For all their enormous size and furious energies, stars are remarkably simple. Knowing just their mass and the smattering of elements heavier than hydrogen we can predict their lives from cradles to grave. But every now and then, nature throws us something truly bizarre as as reminder that we ain’t seen everything yet.
As reported in Science, just such an oddity has been found in a search of over 30,000 white dwarfs, the end state of stars similar to our sun. This white dwarf appears to be made almost entirely of oxygen.
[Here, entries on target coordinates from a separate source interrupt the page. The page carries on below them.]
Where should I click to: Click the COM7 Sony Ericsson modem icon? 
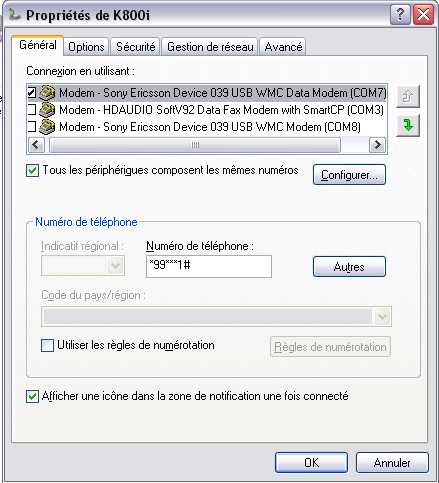(x=47, y=93)
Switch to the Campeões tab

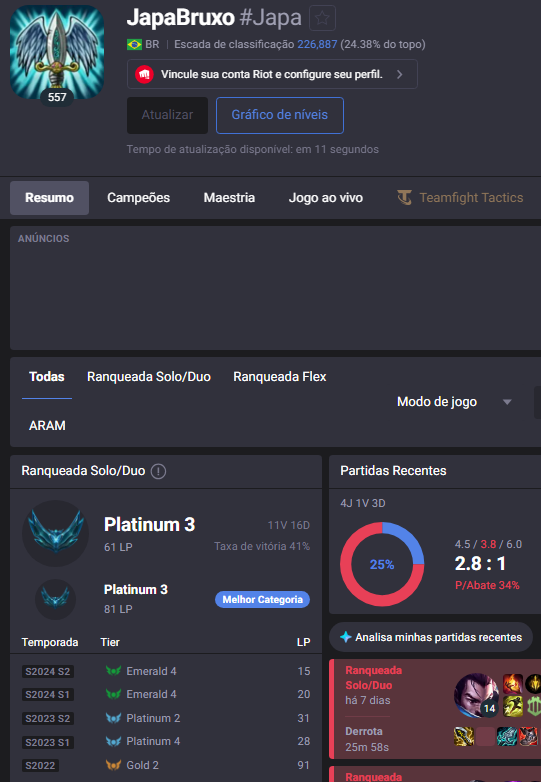click(139, 197)

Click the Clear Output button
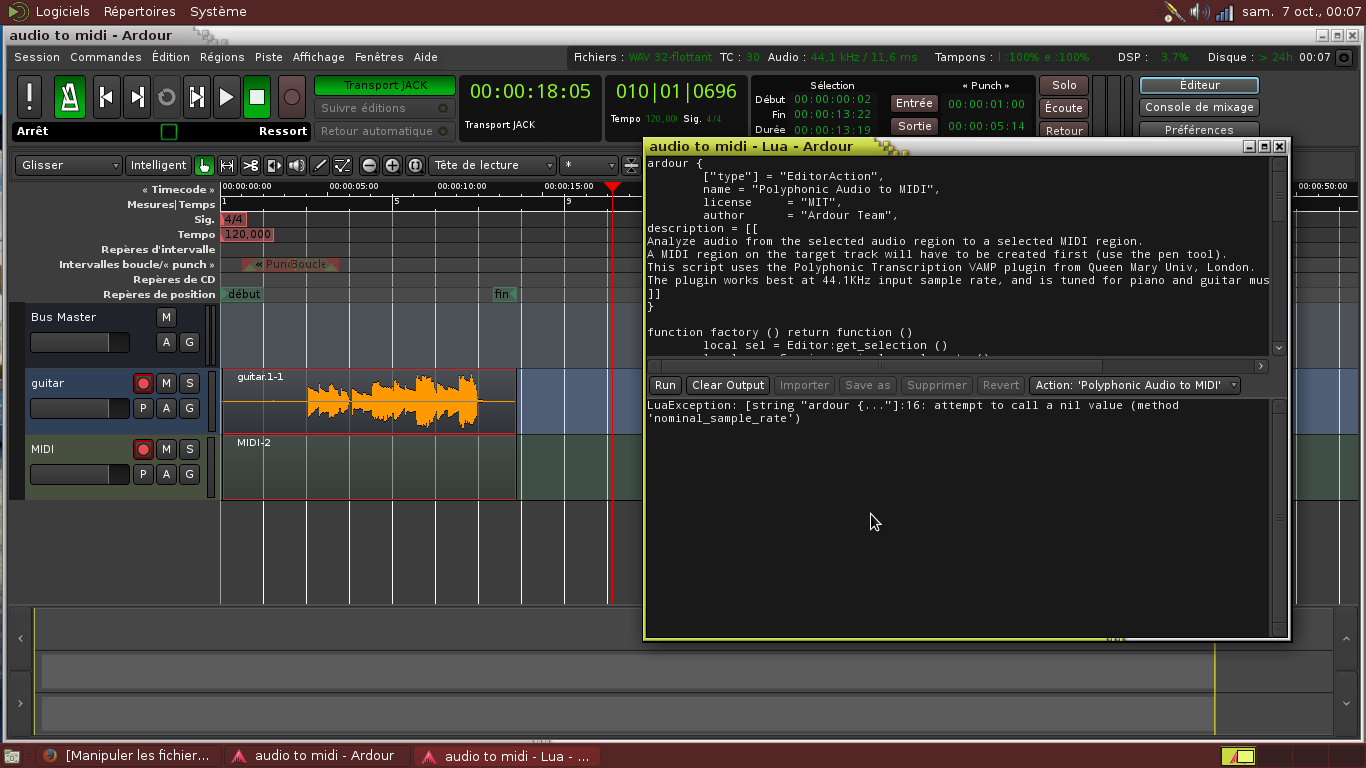tap(728, 385)
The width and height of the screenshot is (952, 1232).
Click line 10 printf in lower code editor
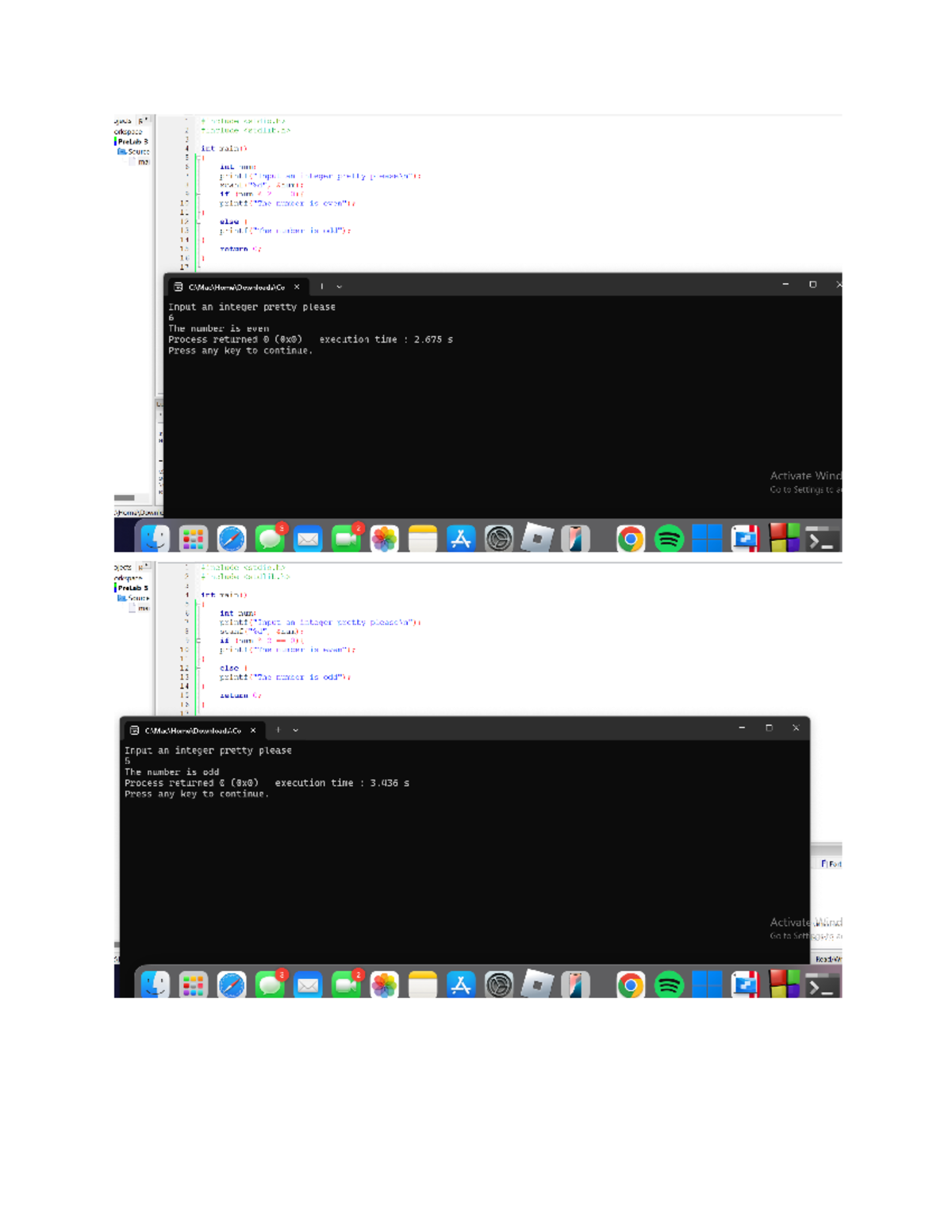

And how it formed is truly a puzzle.
Life Cycle
A star is a fusion bomb, burning light elements like hydrogen and helium through nuclear fusion to form heavier elements like carbon and oxygen. The bigger the star, the brighter it burns and the faster it uses up this fuel.
Stars no more than ten times the mass of our Sun will tend to throw out their nuclear “ash” of heavy elements into space, forming planetary nebulaes, which will eventually condense to form new stars, rocky planets and ultimately maybe even give rise to life like us that breathes the oxygen and eats this carbon. As Carl Sagan noted, we’re made of star-stuff.
What’s left behind in a dying star is a glowing cinder with the mass of our sun crushed to the size of the Earth. This incredible density means that a teaspoon worth of this object would be about the mass of a truck. We call this a white dwarf and it is the fate of our own sun in 5 billion years’ time.